(Passage given):
Report

Trump Takes Aim at Iran, China, and the Global System in Big U.N. Speech

And draws a rare laugh from world leaders while boasting of his accomplishments.

U.S. President Donald Trump addresses the 73rd session of the United Nations General Assembly in New York on Sept. 25. (John Moore/Getty Images)
U.S. President Donald Trump addresses the 73rd session of the United Nations General Assembly in New York on Sept. 25. (John Moore/Getty Images)

President Donald Trump’s address to the United Nations General Assembly on Tuesday featured fresh threats against Iran, tirades against China and OPEC, and a full-throated retreat from the multilateral global order the United States helped to build.

And laughter. Trump’s boast that “my administration has accomplished more than almost any administration in the history of our country” triggered a wave of chuckles from assembled world leaders. “Didn’t expect that reaction, but that’s OK,” he said.

Here are the main takeaways from Trump’s second big U.N. address.

Globalism Is a Bad Word

Trump provides further evidence, if any was needed, that the United States is renouncing U.S. leadership of a global system of institutions that have aimed to enhance international cooperation on a range of fronts, including trade, human rights, and migration.

He had special criticism for the World Trade Organization and what he called its inability to enforce fair trading practices. Trump took aim again at the International Criminal Court, which he falsely said “claims near-universal jurisdiction over the citizens of every country.” And he said the United States will not take part in a new global compact to deal with unprecedented flows of migrants around the world. (“Migration should not be governed by an international body,” he said.)

Tying his disparate targets together was his administration’s rejection of multilateral institutions and a warm embrace of the nationalist populisms that have wracked politics around the world.

“We reject the ideology of globalism and accept the doctrine of patriotism,” Trump said.

Activists and Democratic lawmakers were quick to react.

“It remains deeply unsettling to see an American president stand before the United Nations—a body in which American leadership has changed the course of the world for decades—and espouse a worldview that undermines so much of what we helped build on the global stage,” said Rep. Eliot Engel, the ranking Democrat on the House Foreign Affairs Committee.

“Trump’s overly-simplistic and distorted view of ‘sovereignty’ will be music to the ears of authoritarian leaders from Moscow to Beijing,” said Rob Berschinski, a senior vice president at the international human rights organization Human Rights First and a former Obama administration official.

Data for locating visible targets
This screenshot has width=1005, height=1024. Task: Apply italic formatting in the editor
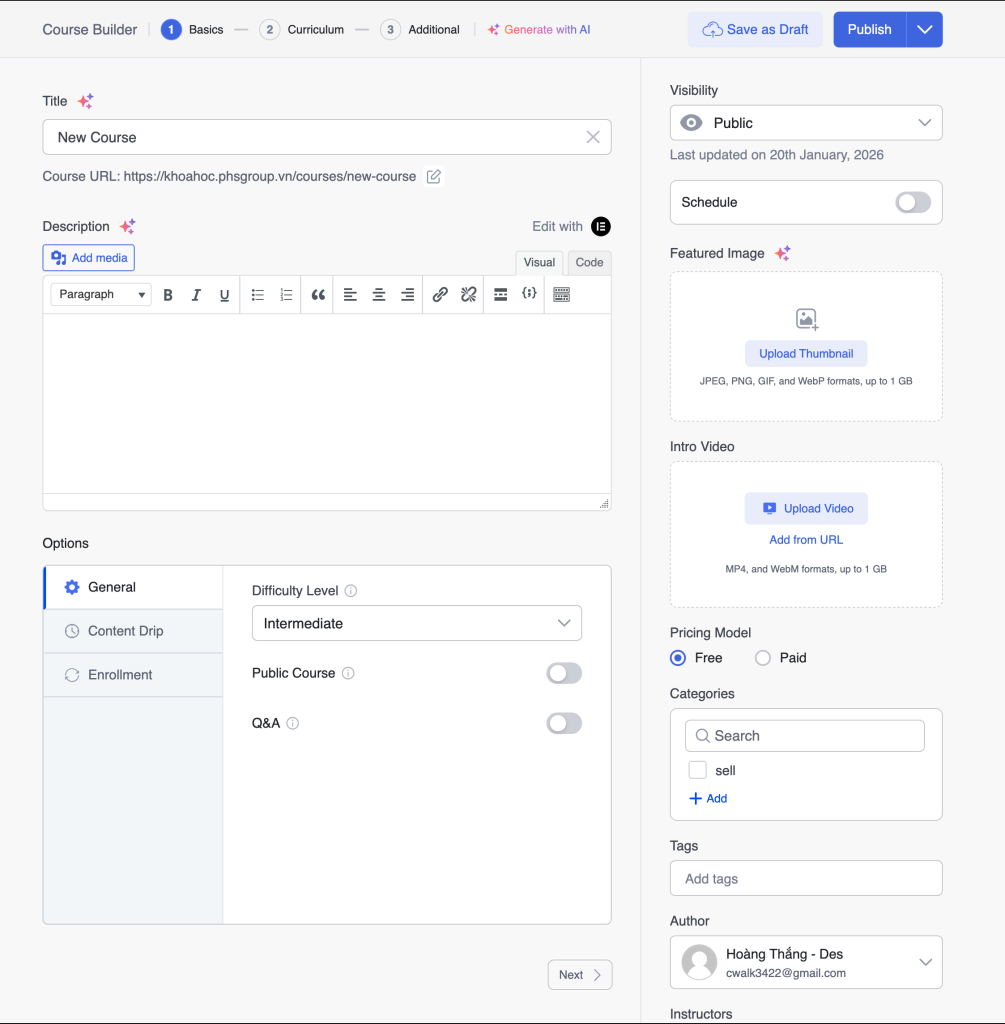click(196, 295)
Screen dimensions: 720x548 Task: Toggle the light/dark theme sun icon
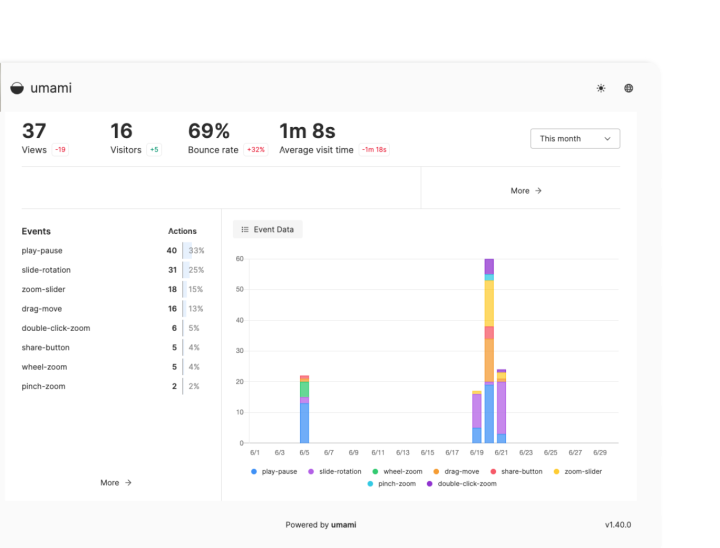pos(601,88)
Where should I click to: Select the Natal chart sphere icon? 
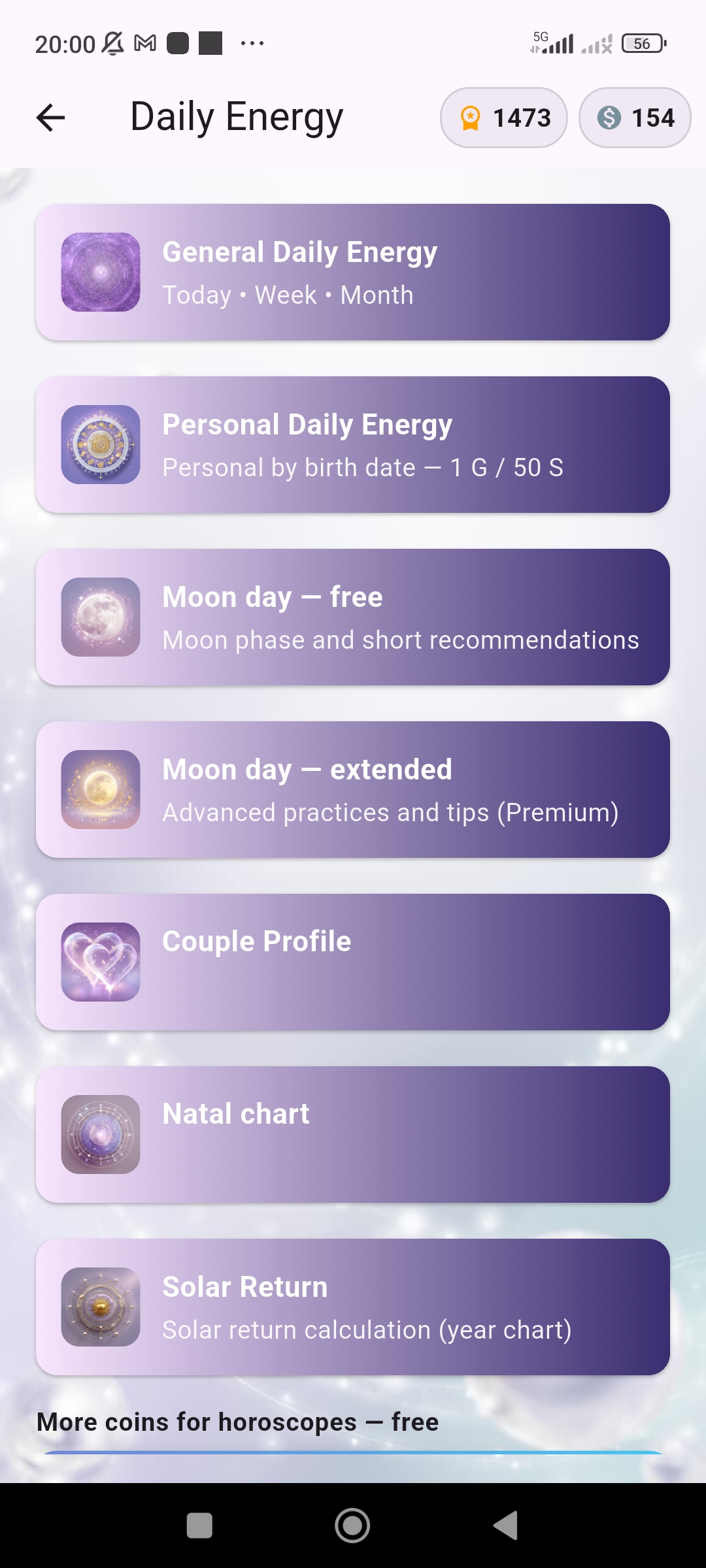101,1134
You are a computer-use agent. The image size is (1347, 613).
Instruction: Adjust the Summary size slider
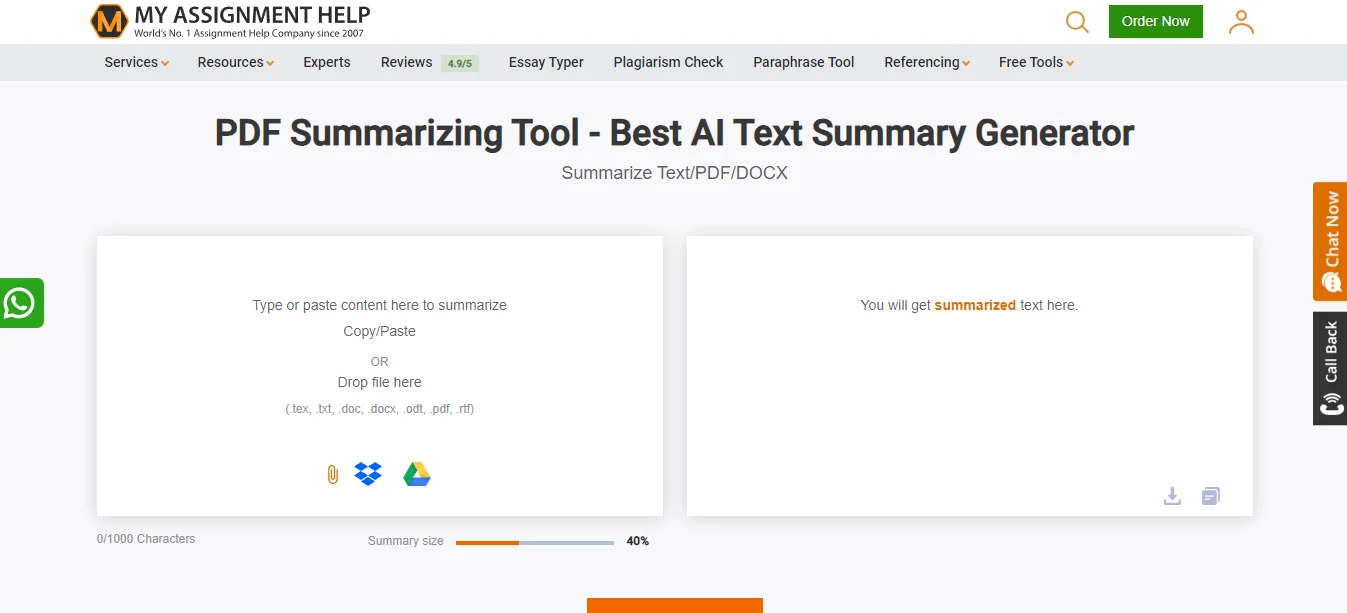pos(519,542)
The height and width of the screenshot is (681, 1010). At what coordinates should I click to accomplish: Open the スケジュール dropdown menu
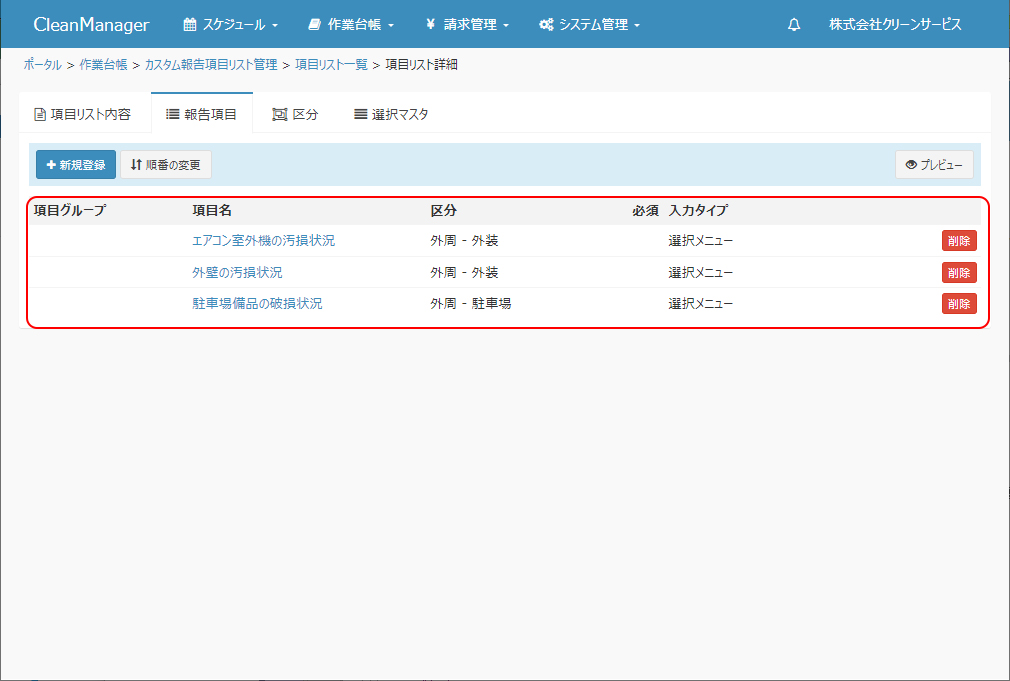point(230,24)
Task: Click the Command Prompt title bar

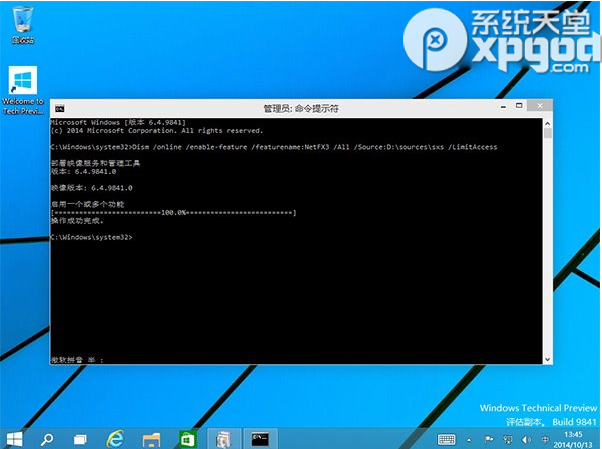Action: pyautogui.click(x=300, y=108)
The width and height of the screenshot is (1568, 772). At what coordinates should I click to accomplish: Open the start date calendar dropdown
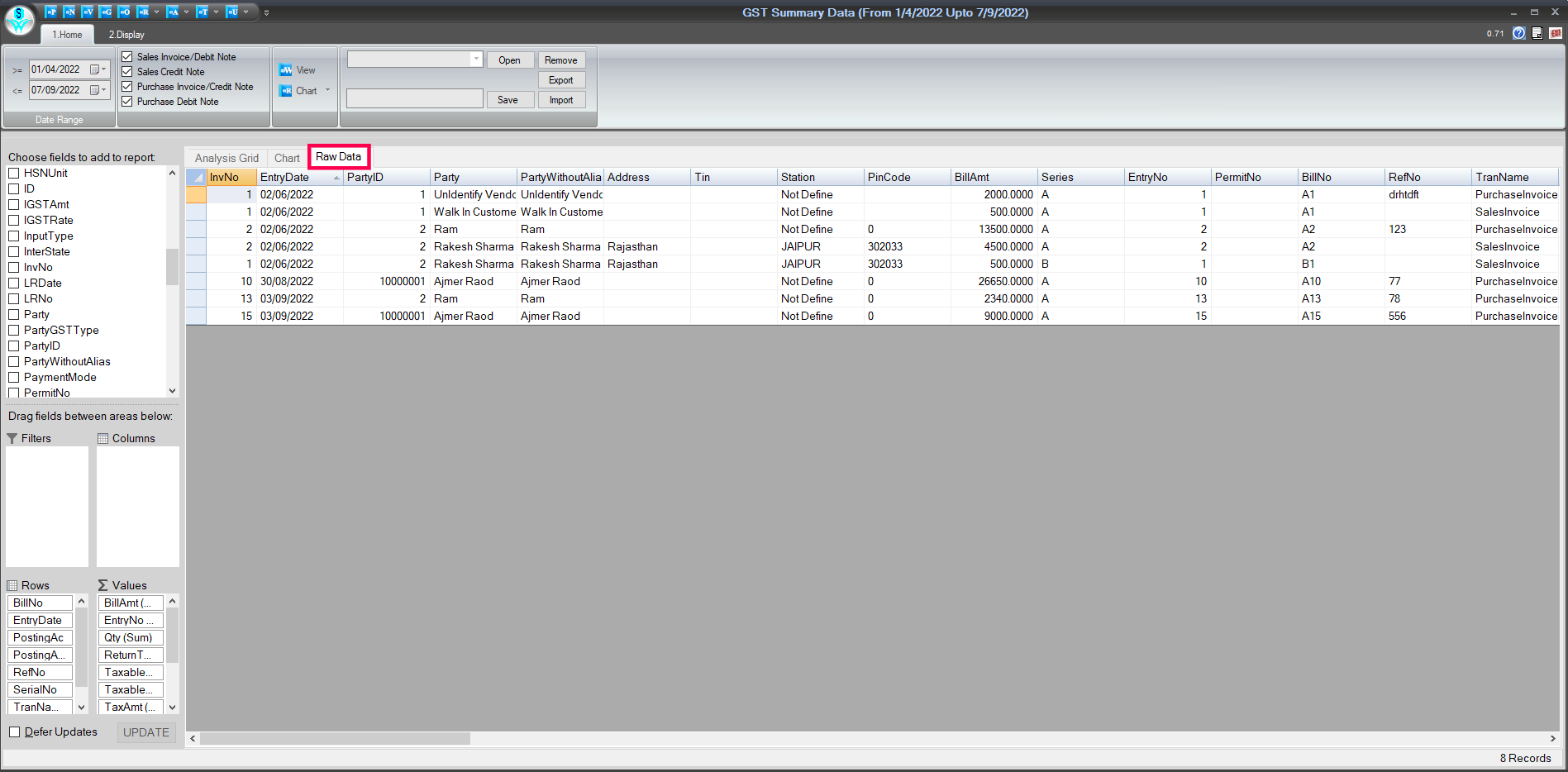click(98, 69)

(Exercise):
Do these statements agree with the report on Trump's U.N. speech? Answer yes or no for each, quoting the words of the report that decide it.
1. Trump said the United States will join a new global compact on migration.
2. Trump's boast about his administration's accomplishments drew laughter from world leaders.
3. Eliot Engel is the ranking Democrat on the House Foreign Affairs Committee.
The records come from a different source than the report.

(Written response):
1. No: "he said the United States will not take part in a new global compact to deal with unprecedented flows of migrants around the world."
2. Yes: "triggered a wave of chuckles from assembled world leaders."
3. Yes: "Rep. Eliot Engel, the ranking Democrat on the House Foreign Affairs Committee."